Stored data:
---*---
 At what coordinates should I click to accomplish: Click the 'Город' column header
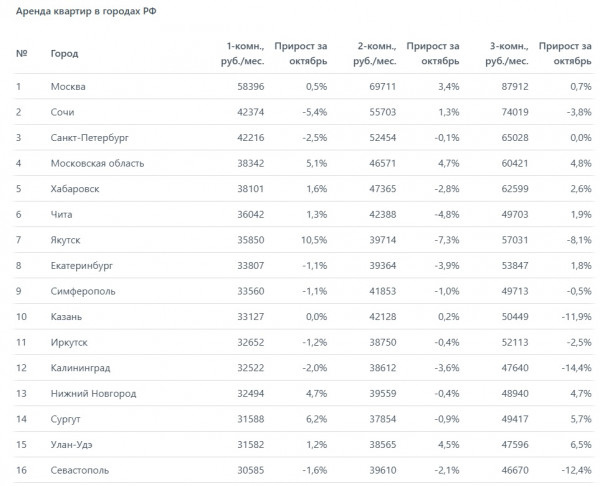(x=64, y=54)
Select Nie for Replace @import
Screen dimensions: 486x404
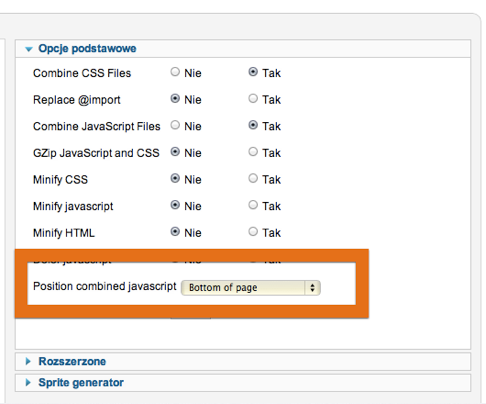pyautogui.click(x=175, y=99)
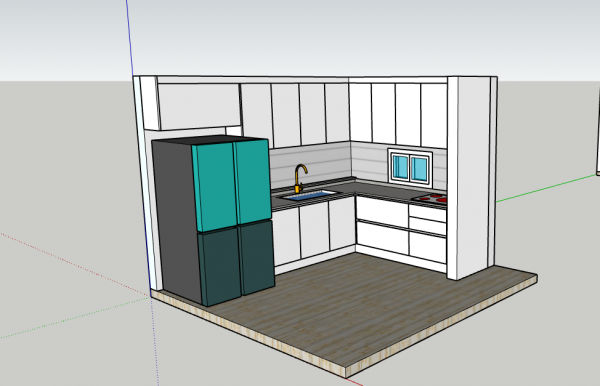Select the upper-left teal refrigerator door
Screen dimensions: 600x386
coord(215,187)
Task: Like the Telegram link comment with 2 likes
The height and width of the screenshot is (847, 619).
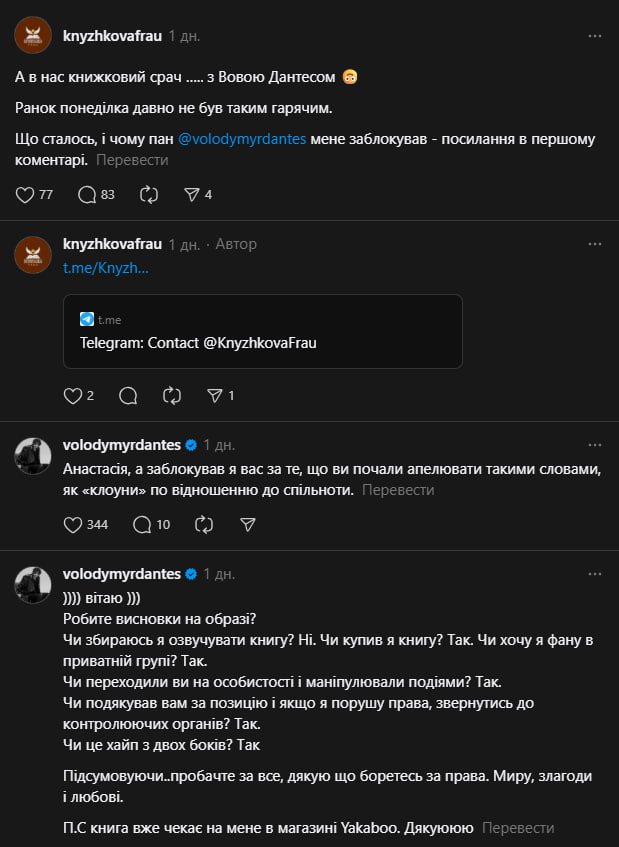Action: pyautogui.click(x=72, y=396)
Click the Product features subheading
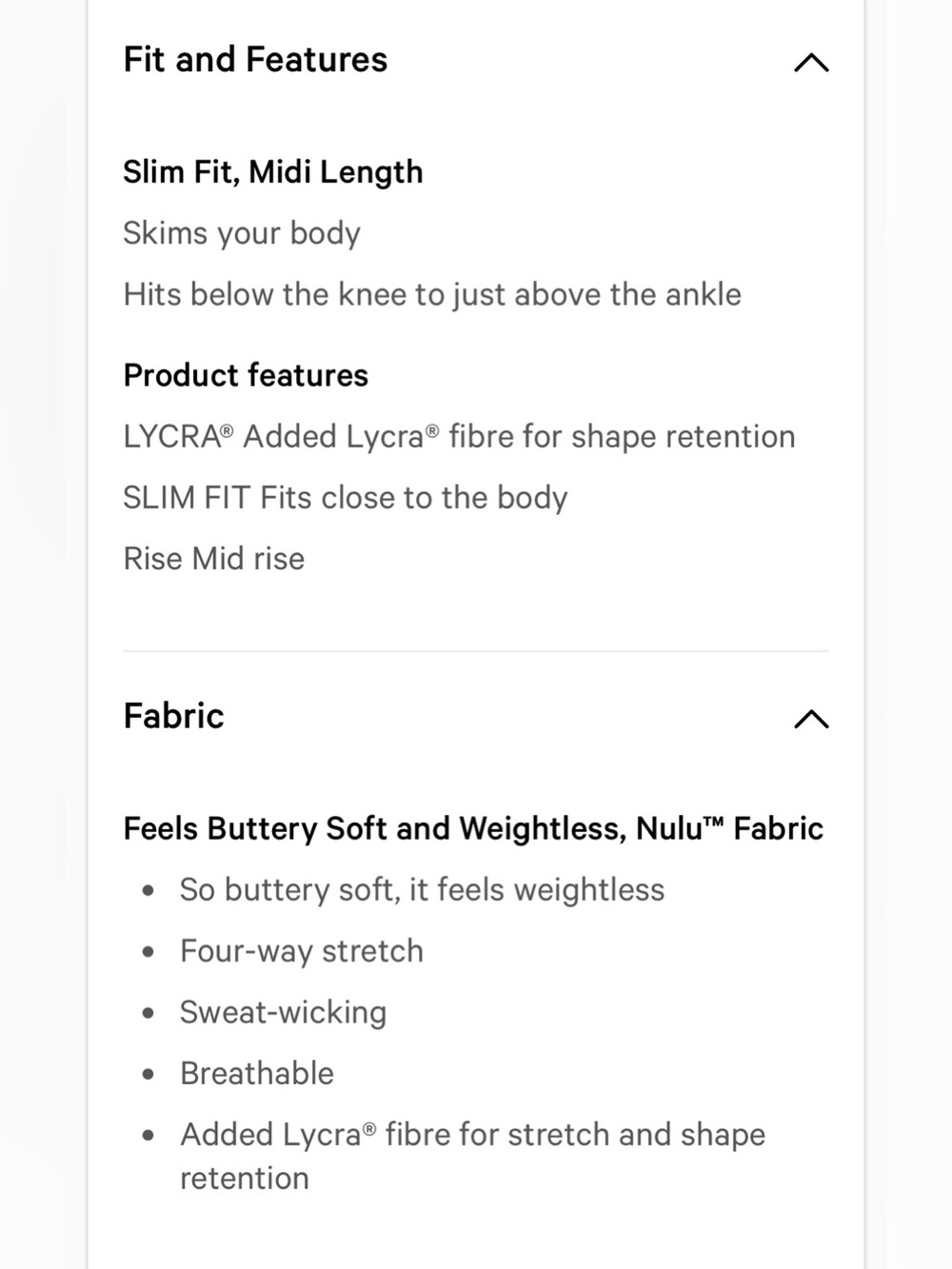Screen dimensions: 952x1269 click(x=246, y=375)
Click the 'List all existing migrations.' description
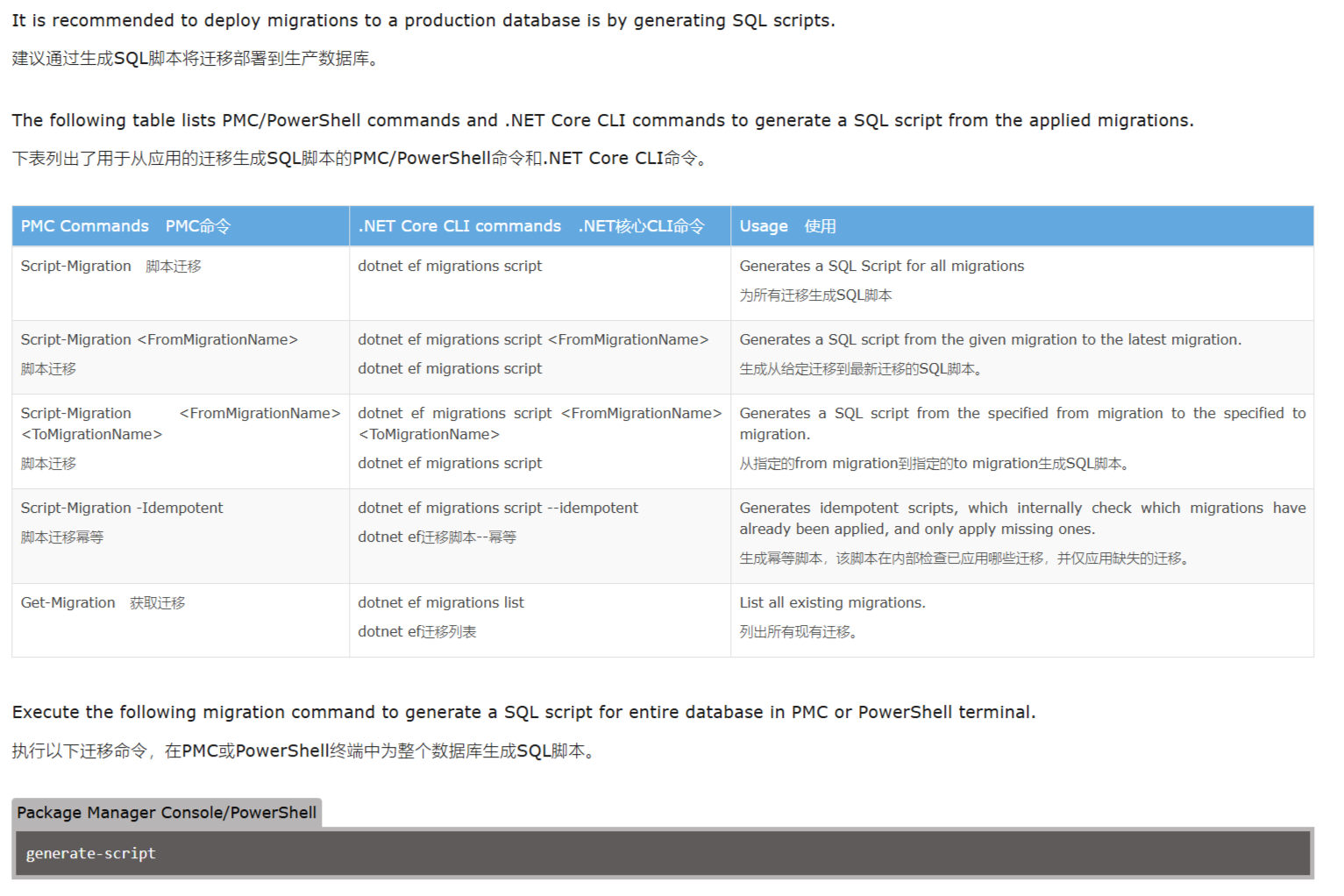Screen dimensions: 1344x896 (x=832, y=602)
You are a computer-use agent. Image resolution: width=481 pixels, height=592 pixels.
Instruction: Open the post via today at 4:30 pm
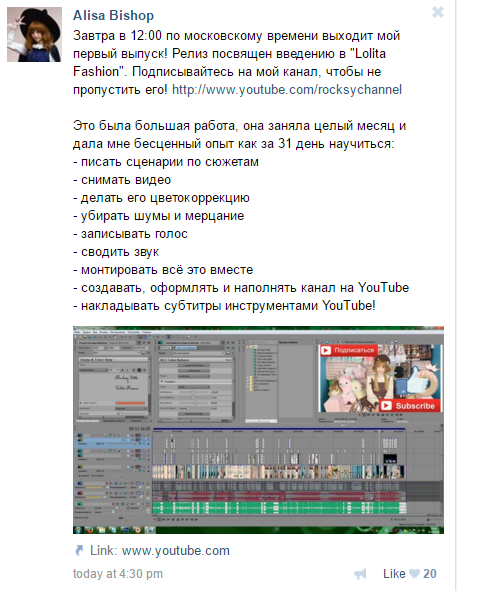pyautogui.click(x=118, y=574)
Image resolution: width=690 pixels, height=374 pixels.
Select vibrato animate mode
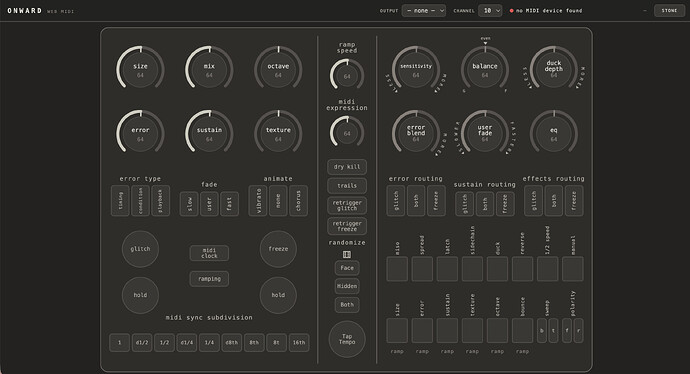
---*---
- _Requirement_: A single number is the expected answer: how many lines of the records above contain the word "pixels".

- _Written response_: 2